- _WHAT TO WORK ON_:
In the post below about null pointers in D, why does the writer propose a compiler warning rather than new language syntax? Answer in one to three sentences.

** begin SOURCE DOCUMENT **

How does D handle null pointers?

Adam B cruxic at gmail.com
Mon Aug 23 13:30:15 PDT 2010


I was pondering bearophile's idea of having compile-time null
checking.  Since adding new language syntax is often a hard thing to
sell to the language authors, perhaps we could get by with just a
compiler warning?  Some static code analysis.  For example:

--------------
char[] foo()
{
       if (some condition)
            return "yada";
       else
               return null;   //compiler makes note that foo() might return null
}

void bar()
{
     char[] s = foo();
     printf(s);   //compiler issues warning because 's' has not been
null-checked
}
--------------

Or, if that's too heavy for the compiler, it could be done in a
separate program.  (Is there a Lint like program for D?)

** end SOURCE DOCUMENT **
** begin DATA SHOWN **

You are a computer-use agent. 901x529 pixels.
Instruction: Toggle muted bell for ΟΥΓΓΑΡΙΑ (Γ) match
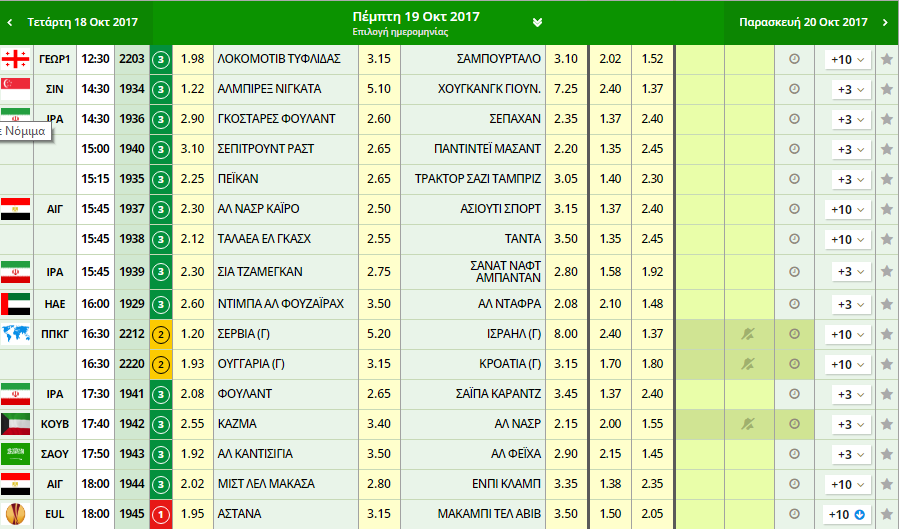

** end DATA SHOWN **

- _SOLVED EXERCISE_:
The writer proposes a compiler warning because adding new language syntax is often hard to sell to the language authors. A warning based on static code analysis could offer compile-time null checking without that change.